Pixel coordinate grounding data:
—————
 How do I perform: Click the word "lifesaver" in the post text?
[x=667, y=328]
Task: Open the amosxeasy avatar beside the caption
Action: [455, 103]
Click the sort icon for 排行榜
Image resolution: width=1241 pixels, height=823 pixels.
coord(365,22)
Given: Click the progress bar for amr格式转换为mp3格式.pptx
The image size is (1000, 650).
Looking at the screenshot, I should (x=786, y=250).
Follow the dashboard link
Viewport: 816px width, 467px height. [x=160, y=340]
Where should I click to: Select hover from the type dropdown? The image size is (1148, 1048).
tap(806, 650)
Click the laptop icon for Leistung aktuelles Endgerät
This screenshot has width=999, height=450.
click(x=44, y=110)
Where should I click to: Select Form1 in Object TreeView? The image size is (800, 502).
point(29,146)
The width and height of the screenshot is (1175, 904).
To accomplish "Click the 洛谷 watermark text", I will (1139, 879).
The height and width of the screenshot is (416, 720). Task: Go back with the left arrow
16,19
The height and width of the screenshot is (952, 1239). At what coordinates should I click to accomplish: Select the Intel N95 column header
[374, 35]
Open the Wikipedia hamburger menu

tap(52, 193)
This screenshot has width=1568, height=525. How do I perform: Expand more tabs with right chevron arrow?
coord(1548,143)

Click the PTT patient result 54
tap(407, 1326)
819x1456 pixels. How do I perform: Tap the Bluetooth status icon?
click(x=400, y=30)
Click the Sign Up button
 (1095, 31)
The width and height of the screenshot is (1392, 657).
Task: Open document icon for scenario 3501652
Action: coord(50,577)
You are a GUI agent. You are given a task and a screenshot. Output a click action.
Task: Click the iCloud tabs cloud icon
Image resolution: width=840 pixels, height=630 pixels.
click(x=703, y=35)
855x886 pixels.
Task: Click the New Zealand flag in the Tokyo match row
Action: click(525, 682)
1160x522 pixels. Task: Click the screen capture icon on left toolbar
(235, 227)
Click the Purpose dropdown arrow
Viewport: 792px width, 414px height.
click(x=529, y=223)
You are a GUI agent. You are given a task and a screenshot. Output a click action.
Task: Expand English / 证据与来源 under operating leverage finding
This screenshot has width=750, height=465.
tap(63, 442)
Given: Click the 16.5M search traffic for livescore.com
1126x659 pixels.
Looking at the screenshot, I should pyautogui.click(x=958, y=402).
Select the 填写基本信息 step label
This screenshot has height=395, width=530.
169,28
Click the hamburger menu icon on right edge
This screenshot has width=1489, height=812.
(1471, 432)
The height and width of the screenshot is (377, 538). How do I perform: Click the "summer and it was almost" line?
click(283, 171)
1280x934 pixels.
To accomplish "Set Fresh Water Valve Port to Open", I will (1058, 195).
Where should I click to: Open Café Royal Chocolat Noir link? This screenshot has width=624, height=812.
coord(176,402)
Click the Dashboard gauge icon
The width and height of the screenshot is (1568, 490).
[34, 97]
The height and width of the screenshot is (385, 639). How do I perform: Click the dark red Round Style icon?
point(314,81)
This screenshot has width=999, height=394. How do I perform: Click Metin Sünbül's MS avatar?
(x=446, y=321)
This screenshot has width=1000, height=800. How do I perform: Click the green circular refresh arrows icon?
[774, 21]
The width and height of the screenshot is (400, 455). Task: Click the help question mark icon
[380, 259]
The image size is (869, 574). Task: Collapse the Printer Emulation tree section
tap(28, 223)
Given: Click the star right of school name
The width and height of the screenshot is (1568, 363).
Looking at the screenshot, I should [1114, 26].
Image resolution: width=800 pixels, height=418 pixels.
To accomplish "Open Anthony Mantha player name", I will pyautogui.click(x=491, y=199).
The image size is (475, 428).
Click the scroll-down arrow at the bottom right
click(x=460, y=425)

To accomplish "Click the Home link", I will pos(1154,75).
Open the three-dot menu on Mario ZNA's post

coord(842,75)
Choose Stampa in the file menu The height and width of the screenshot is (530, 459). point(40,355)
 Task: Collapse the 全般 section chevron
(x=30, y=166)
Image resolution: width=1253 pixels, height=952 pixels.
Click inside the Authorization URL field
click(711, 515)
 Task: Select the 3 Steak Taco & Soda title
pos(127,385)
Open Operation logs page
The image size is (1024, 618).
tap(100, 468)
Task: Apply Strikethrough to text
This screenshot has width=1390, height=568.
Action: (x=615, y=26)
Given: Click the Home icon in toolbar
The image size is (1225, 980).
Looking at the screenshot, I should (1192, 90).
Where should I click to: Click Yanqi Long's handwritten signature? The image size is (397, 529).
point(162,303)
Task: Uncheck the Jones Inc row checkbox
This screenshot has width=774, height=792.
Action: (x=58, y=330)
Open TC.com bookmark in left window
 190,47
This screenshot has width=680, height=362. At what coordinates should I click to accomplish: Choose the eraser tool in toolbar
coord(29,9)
—————
Work to complete - Once more, give all the records exactly as they were written.

Task response -
 How do I perform: Click the word "lifesaver" in the post text?
[x=667, y=328]
Task: Open the amosxeasy avatar beside the caption
Action: [455, 103]
Click the sort icon for 排行榜
Image resolution: width=1241 pixels, height=823 pixels.
coord(365,22)
Given: Click the progress bar for amr格式转换为mp3格式.pptx
The image size is (1000, 650).
Looking at the screenshot, I should (x=786, y=250).
Follow the dashboard link
Viewport: 816px width, 467px height. [x=160, y=340]
Where should I click to: Select hover from the type dropdown? The image size is (1148, 1048).
tap(806, 650)
Click the laptop icon for Leistung aktuelles Endgerät
This screenshot has width=999, height=450.
click(x=44, y=110)
Where should I click to: Select Form1 in Object TreeView? The image size is (800, 502).
point(29,146)
The width and height of the screenshot is (1175, 904).
To accomplish "Click the 洛谷 watermark text", I will (1139, 879).
The height and width of the screenshot is (416, 720). Task: Go back with the left arrow
16,19
The height and width of the screenshot is (952, 1239). At what coordinates should I click to accomplish: Select the Intel N95 column header
[374, 35]
Open the Wikipedia hamburger menu

tap(52, 193)
This screenshot has width=1568, height=525. How do I perform: Expand more tabs with right chevron arrow?
coord(1548,143)

Click the PTT patient result 54
tap(407, 1326)
819x1456 pixels. How do I perform: Tap the Bluetooth status icon?
click(x=400, y=30)
Click the Sign Up button
 (1095, 31)
The width and height of the screenshot is (1392, 657).
Task: Open document icon for scenario 3501652
Action: coord(50,577)
You are a GUI agent. You are given a task and a screenshot. Output a click action.
Task: Click the iCloud tabs cloud icon
Image resolution: width=840 pixels, height=630 pixels.
click(x=703, y=35)
855x886 pixels.
Task: Click the New Zealand flag in the Tokyo match row
Action: click(525, 682)
1160x522 pixels. Task: Click the screen capture icon on left toolbar
(235, 227)
Click the Purpose dropdown arrow
Viewport: 792px width, 414px height.
click(x=529, y=223)
You are a GUI agent. You are given a task and a screenshot. Output a click action.
Task: Expand English / 证据与来源 under operating leverage finding
This screenshot has width=750, height=465.
tap(63, 442)
Given: Click the 16.5M search traffic for livescore.com
1126x659 pixels.
Looking at the screenshot, I should pyautogui.click(x=958, y=402).
Select the 填写基本信息 step label
This screenshot has height=395, width=530.
169,28
Click the hamburger menu icon on right edge
This screenshot has width=1489, height=812.
(1471, 432)
The height and width of the screenshot is (377, 538). How do I perform: Click the "summer and it was almost" line?
click(283, 171)
1280x934 pixels.
To accomplish "Set Fresh Water Valve Port to Open", I will (1058, 195).
Where should I click to: Open Café Royal Chocolat Noir link? This screenshot has width=624, height=812.
coord(176,402)
Click the Dashboard gauge icon
The width and height of the screenshot is (1568, 490).
[34, 97]
The height and width of the screenshot is (385, 639). How do I perform: Click the dark red Round Style icon?
point(314,81)
This screenshot has width=999, height=394. How do I perform: Click Metin Sünbül's MS avatar?
(x=446, y=321)
This screenshot has width=1000, height=800. How do I perform: Click the green circular refresh arrows icon?
[774, 21]
The width and height of the screenshot is (400, 455). Task: Click the help question mark icon
[380, 259]
The image size is (869, 574). Task: Collapse the Printer Emulation tree section
tap(28, 223)
Given: Click the star right of school name
The width and height of the screenshot is (1568, 363).
Looking at the screenshot, I should [1114, 26].
Image resolution: width=800 pixels, height=418 pixels.
To accomplish "Open Anthony Mantha player name", I will pyautogui.click(x=491, y=199).
The image size is (475, 428).
Click the scroll-down arrow at the bottom right
click(x=460, y=425)

To accomplish "Click the Home link", I will pos(1154,75).
Open the three-dot menu on Mario ZNA's post

coord(842,75)
Choose Stampa in the file menu The height and width of the screenshot is (530, 459). point(40,355)
 Task: Collapse the 全般 section chevron
(x=30, y=166)
Image resolution: width=1253 pixels, height=952 pixels.
Click inside the Authorization URL field
click(711, 515)
 Task: Select the 3 Steak Taco & Soda title
pos(127,385)
Open Operation logs page
The image size is (1024, 618).
tap(100, 468)
Task: Apply Strikethrough to text
This screenshot has width=1390, height=568.
Action: (x=615, y=26)
Given: Click the Home icon in toolbar
The image size is (1225, 980).
Looking at the screenshot, I should (1192, 90).
Where should I click to: Click Yanqi Long's handwritten signature? The image size is (397, 529).
point(162,303)
Task: Uncheck the Jones Inc row checkbox
This screenshot has width=774, height=792.
Action: (x=58, y=330)
Open TC.com bookmark in left window
 190,47
This screenshot has width=680, height=362. At what coordinates should I click to accomplish: Choose the eraser tool in toolbar
coord(29,9)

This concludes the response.